Analytical Considerations
The limitations to the use of the jSFS to summarize genomic data should be recognized. As described above, when we summarized our data into a single jSFS, we downsampled data so that every SNP was included in each individual in the jSFS. We note that doing this required us to forfeit a considerable amount of data (Table 2). We performed a sensitivity analysis on the use of the jSFS by constructing three different dataset sizes, of 100 jSFS each, for each species, Thuja plicata andTsuga heterophylla (Table 2), which resulted in 100 model predictions per species, per dataset (Fig. 5). The biggest discrepancy in the entire inference is within the Tsuga heterophyllaprediction, where a different demographic history is supported by the jSFS that included more individuals and fewer SNPs, and the jSFS with the most SNPs and fewest individuals (Fig. 5). While the two models supported are generally consistent with our overall inference of pre-Pleistocene divergence followed by secondary contact, they differ in the presence of a population bottleneck during the Pleistocene and subsequent population expansion after the last glacial retreat. The difference in the model support for western hemlock across downsampling regimes could be due to the dataset with more SNPs being able to estimate the bottleneck and expansion parameters more effectively, and therefore showing strong support for that model. Conversely, the information in the dataset with fewer SNPs may have just been insufficient to estimate those parameters. For the purposes of our study more data is not necessary, but for future and more precise demographic parameter inference, this may be the case.
Our model-selection procedure supports, for both western redcedar and western hemlock, a pre-Pleistocene divergence event, followed by secondary gene flow between the populations. The approach used here for model selection using Random Forest and the jSFS (Smith et al. 2017, Smith & Carsten 2020) had yet to be tested using plant species or demographic models of this complexity. This is a likelihood-free approach that is based on simulating allelic data while accounting for coalescent stochasticity and demographic processes. Model selection, both in general and when implemented with machine-learning as employed here, is as accurate as the data are distinct in model space. This means that we should be able to assess if the empirical data are insufficient to distinguish among these models, which is indicated by the classifier’s error rates. Indeed, our simulations indicated that the genomic signatures of the class of four recent dispersal models (Models H-K, Fig. 2) are not differentiable from each other (Fig S4). This is most likely due to the recent divergence time between the coast and inland populations resulting in low resolution of the distinct migration patterns those models are simulated under. However, all hypotheses positing post-Pleistocene dispersal, regardless of migration pattern, are well-differentiated from those positing a pre-Pleistocene dispersal, or specifically the persistence of disjunct coastal and inland populations through the Pleistocene (Fig S4). Additionally, when we pool the recent dispersal models into a general recent dispersal model, our data show that the error rates in all of our classifiers are extremely low, indicating high confidence in our classifier and high information content in data with respect to distinguishing among the final eight demographic scenarios we propose (Fig. 4). Again, the power of the machine learning classifier depends on how distinct the data are in model space and models can be very simple or very complex, which all influences the power of the classifier.
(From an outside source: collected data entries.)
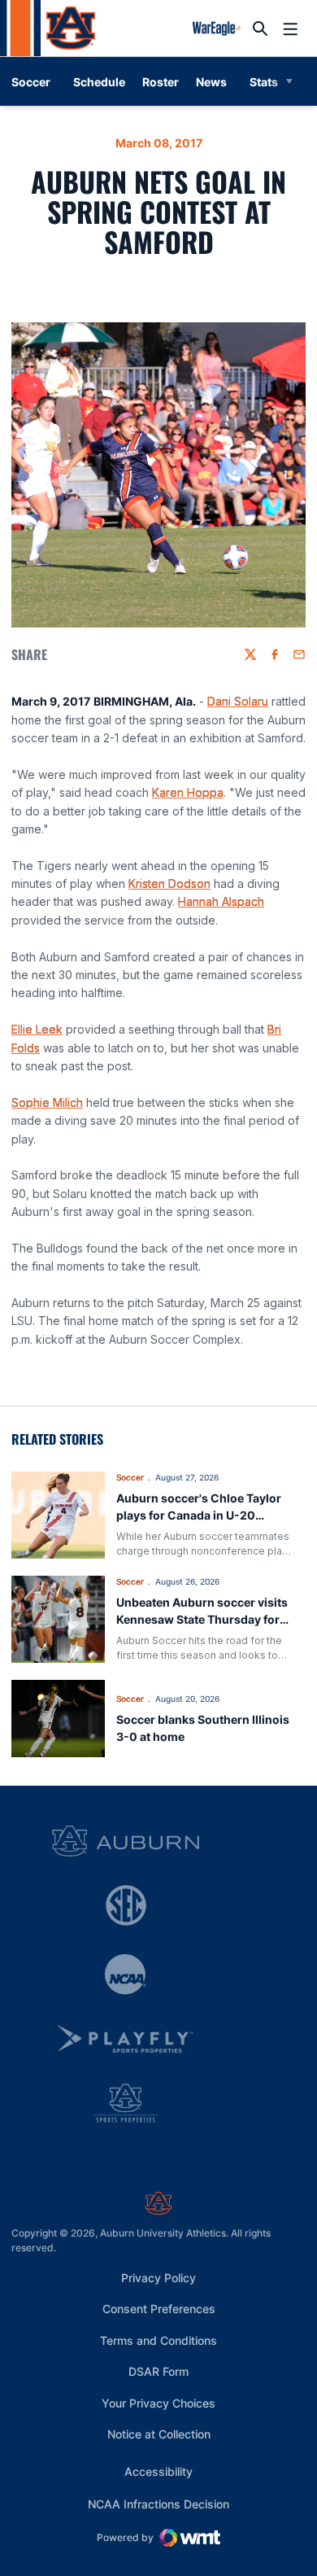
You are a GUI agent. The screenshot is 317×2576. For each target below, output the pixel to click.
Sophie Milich (47, 1102)
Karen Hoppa (188, 792)
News (211, 82)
The approach employed here provides flexibility to the demographic model designs and simulation of data, as well as computational efficiency. As is true for all inferences based on model selection, it remains possible that some as yet unexamined model may be a better description of the true evolutionary history of these taxa, perhaps specifically those that model more than two populations and therefore more complex divergence and migration scenarios. Nevertheless, the approach to inference that we have adopted here (i.e., developing models that are derived from extrinsic information such as pollen records and climate data, collecting genomic data, ranking models, assessing their identifiability, and making inferences) is an extremely powerful framework for phylogeographic research. In contrast to the approach that bases inference on methods designed for data exploration, our approach to inference utilizes existing data to formulate hypotheses that can then be supported (or not) as new data are collected and analyzed.